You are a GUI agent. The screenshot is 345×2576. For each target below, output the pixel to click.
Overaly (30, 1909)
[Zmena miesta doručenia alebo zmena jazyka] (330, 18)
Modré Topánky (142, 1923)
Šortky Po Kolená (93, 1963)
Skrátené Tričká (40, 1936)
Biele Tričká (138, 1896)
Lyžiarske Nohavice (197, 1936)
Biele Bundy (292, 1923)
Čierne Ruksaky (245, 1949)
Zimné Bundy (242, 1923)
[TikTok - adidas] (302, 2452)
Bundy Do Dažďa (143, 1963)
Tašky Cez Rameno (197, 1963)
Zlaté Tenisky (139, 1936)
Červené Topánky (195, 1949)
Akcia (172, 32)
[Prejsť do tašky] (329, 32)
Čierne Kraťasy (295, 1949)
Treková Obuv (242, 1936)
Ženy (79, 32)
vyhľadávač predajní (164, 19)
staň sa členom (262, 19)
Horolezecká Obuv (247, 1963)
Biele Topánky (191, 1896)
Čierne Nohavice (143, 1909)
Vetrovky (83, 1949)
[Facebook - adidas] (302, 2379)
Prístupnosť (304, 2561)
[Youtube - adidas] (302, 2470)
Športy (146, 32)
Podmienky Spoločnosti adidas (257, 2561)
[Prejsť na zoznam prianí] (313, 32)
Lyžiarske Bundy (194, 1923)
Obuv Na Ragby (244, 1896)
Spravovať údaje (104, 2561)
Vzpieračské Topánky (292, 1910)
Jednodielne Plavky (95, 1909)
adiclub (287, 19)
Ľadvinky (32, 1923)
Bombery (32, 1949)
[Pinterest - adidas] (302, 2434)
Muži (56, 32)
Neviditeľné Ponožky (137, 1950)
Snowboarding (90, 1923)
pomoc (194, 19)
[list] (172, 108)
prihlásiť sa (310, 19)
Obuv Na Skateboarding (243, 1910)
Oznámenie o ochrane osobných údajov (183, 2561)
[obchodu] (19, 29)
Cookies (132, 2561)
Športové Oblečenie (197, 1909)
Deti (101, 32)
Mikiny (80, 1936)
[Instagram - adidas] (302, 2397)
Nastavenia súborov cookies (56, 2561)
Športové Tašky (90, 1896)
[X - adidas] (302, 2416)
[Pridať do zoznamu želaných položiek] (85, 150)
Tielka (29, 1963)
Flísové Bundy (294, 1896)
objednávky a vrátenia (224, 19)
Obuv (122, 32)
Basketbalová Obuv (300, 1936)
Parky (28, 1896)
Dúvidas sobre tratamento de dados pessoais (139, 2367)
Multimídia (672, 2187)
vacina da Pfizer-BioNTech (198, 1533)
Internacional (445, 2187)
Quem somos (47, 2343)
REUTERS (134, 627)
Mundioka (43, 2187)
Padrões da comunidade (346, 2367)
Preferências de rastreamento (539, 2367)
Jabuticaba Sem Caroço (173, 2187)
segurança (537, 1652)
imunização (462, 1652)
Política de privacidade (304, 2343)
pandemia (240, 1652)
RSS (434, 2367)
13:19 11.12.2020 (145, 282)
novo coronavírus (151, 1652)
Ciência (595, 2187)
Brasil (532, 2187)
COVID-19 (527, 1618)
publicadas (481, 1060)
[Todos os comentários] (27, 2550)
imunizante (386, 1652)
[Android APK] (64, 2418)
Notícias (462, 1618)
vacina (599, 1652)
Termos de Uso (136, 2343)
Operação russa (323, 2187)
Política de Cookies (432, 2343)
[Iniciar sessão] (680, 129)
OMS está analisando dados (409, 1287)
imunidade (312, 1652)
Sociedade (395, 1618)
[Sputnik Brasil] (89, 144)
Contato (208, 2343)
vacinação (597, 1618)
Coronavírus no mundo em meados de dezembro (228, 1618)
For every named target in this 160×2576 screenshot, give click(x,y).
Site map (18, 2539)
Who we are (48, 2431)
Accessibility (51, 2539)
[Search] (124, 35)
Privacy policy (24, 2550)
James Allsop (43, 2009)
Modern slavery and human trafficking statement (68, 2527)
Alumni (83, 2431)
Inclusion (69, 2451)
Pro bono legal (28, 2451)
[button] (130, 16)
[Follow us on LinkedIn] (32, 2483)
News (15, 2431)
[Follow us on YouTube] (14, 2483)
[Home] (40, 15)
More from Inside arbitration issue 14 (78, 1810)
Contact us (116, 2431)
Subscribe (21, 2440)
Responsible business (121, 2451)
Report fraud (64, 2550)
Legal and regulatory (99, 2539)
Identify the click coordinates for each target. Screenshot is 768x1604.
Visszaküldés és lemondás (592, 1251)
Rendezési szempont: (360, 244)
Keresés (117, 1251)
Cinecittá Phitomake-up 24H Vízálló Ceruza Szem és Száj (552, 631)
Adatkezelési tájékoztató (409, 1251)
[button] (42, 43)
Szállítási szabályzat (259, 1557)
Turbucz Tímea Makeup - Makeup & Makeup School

━━━━

> **What is required**
Extract each entry in full and write it down exactly.

> **Solution for this problem**
You are a GUI agent. The screenshot is 345×2576. For each target below, output the pixel to click.
Overaly (30, 1909)
[Zmena miesta doručenia alebo zmena jazyka] (330, 18)
Modré Topánky (142, 1923)
Šortky Po Kolená (93, 1963)
Skrátené Tričká (40, 1936)
Biele Tričká (138, 1896)
Lyžiarske Nohavice (197, 1936)
Biele Bundy (292, 1923)
Čierne Ruksaky (245, 1949)
Zimné Bundy (242, 1923)
[TikTok - adidas] (302, 2452)
Bundy Do Dažďa (143, 1963)
Tašky Cez Rameno (197, 1963)
Zlaté Tenisky (139, 1936)
Červené Topánky (195, 1949)
Akcia (172, 32)
[Prejsť do tašky] (329, 32)
Čierne Kraťasy (295, 1949)
Treková Obuv (242, 1936)
Ženy (79, 32)
vyhľadávač predajní (164, 19)
staň sa členom (262, 19)
Horolezecká Obuv (247, 1963)
Biele Topánky (191, 1896)
Čierne Nohavice (143, 1909)
Vetrovky (83, 1949)
[Facebook - adidas] (302, 2379)
Prístupnosť (304, 2561)
[Youtube - adidas] (302, 2470)
Športy (146, 32)
Podmienky Spoločnosti adidas (257, 2561)
[Prejsť na zoznam prianí] (313, 32)
Lyžiarske Bundy (194, 1923)
Obuv Na Ragby (244, 1896)
Spravovať údaje (104, 2561)
Vzpieračské Topánky (292, 1910)
Jednodielne Plavky (95, 1909)
adiclub (287, 19)
Ľadvinky (32, 1923)
Bombery (32, 1949)
[Pinterest - adidas] (302, 2434)
Muži (56, 32)
Neviditeľné Ponožky (137, 1950)
Snowboarding (90, 1923)
pomoc (194, 19)
[list] (172, 108)
prihlásiť sa (310, 19)
Obuv Na Skateboarding (243, 1910)
Oznámenie o ochrane osobných údajov (183, 2561)
[obchodu] (19, 29)
Cookies (132, 2561)
Športové Oblečenie (197, 1909)
Deti (101, 32)
Mikiny (80, 1936)
[Instagram - adidas] (302, 2397)
Nastavenia súborov cookies (56, 2561)
Športové Tašky (90, 1896)
[X - adidas] (302, 2416)
[Pridať do zoznamu želaných položiek] (85, 150)
Tielka (29, 1963)
Flísové Bundy (294, 1896)
objednávky a vrátenia (224, 19)
Obuv (122, 32)
Basketbalová Obuv (300, 1936)
Parky (28, 1896)
Dúvidas sobre tratamento de dados pessoais (139, 2367)
Multimídia (672, 2187)
vacina da Pfizer-BioNTech (198, 1533)
Internacional (445, 2187)
Quem somos (47, 2343)
REUTERS (134, 627)
Mundioka (43, 2187)
Padrões da comunidade (346, 2367)
Preferências de rastreamento (539, 2367)
Jabuticaba Sem Caroço (173, 2187)
segurança (537, 1652)
imunização (462, 1652)
Política de privacidade (304, 2343)
pandemia (240, 1652)
RSS (434, 2367)
13:19 11.12.2020 (145, 282)
novo coronavírus (151, 1652)
Ciência (595, 2187)
Brasil (532, 2187)
COVID-19 (527, 1618)
publicadas (481, 1060)
[Todos os comentários] (27, 2550)
imunizante (386, 1652)
[Android APK] (64, 2418)
Notícias (462, 1618)
vacina (599, 1652)
Termos de Uso (136, 2343)
Operação russa (323, 2187)
Política de Cookies (432, 2343)
[Iniciar sessão] (680, 129)
OMS está analisando dados (409, 1287)
imunidade (312, 1652)
Sociedade (395, 1618)
[Sputnik Brasil] (89, 144)
Contato (208, 2343)
vacinação (597, 1618)
Coronavírus no mundo em meados de dezembro (228, 1618)
For every named target in this 160×2576 screenshot, give click(x,y).
Site map (18, 2539)
Who we are (48, 2431)
Accessibility (51, 2539)
[Search] (124, 35)
Privacy policy (24, 2550)
James Allsop (43, 2009)
Modern slavery and human trafficking statement (68, 2527)
Alumni (83, 2431)
Inclusion (69, 2451)
Pro bono legal (28, 2451)
[button] (130, 16)
[Follow us on LinkedIn] (32, 2483)
News (15, 2431)
[Follow us on YouTube] (14, 2483)
[Home] (40, 15)
More from Inside arbitration issue 14 (78, 1810)
Contact us (116, 2431)
Subscribe (21, 2440)
Responsible business (121, 2451)
Report fraud (64, 2550)
Legal and regulatory (99, 2539)
Identify the click coordinates for each target. Screenshot is 768x1604.
Visszaküldés és lemondás (592, 1251)
Rendezési szempont: (360, 244)
Keresés (117, 1251)
Cinecittá Phitomake-up 24H Vízálló Ceruza Szem és Száj (552, 631)
Adatkezelési tájékoztató (409, 1251)
[button] (42, 43)
Szállítási szabályzat (259, 1557)
Turbucz Tímea Makeup - Makeup & Makeup School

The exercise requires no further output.